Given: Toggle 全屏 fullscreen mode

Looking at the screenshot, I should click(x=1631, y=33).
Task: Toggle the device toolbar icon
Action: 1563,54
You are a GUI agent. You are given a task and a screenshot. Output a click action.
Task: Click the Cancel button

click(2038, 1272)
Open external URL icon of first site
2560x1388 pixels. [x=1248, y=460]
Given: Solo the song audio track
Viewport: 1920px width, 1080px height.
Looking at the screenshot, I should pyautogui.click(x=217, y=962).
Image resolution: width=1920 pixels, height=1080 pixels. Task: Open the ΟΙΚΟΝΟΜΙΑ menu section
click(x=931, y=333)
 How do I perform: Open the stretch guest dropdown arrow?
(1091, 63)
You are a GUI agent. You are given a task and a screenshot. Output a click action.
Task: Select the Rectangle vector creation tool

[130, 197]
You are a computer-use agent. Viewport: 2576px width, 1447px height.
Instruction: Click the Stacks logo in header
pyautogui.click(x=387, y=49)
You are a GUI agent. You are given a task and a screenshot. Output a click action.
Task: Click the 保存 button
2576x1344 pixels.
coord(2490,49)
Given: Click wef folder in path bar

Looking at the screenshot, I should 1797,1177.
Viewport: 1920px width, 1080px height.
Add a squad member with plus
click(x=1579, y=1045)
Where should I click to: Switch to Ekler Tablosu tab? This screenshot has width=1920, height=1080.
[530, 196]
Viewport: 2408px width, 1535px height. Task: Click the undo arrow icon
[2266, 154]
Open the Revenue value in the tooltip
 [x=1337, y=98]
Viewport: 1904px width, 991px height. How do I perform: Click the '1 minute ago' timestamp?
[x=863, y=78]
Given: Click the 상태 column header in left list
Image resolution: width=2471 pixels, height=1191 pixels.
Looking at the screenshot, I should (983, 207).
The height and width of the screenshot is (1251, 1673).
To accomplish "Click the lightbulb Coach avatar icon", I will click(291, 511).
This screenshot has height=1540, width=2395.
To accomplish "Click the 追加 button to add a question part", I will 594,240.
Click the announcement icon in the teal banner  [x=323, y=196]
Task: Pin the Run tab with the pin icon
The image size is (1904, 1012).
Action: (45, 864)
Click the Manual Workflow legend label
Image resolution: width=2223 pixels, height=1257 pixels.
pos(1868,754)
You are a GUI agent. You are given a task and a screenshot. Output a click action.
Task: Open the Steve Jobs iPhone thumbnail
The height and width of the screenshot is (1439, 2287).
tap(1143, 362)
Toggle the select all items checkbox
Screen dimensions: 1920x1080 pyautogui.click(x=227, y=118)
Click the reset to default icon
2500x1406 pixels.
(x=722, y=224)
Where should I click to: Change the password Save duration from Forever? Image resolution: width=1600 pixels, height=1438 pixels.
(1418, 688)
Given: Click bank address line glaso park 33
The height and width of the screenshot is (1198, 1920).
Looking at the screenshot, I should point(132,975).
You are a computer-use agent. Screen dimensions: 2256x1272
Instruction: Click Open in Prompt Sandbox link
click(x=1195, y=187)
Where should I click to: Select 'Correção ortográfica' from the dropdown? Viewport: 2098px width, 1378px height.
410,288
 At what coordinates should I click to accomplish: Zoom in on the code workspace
-- -- --
Give the number of lines in the listing that contain the string "accomplish". Write nothing else.

**Reply**.
3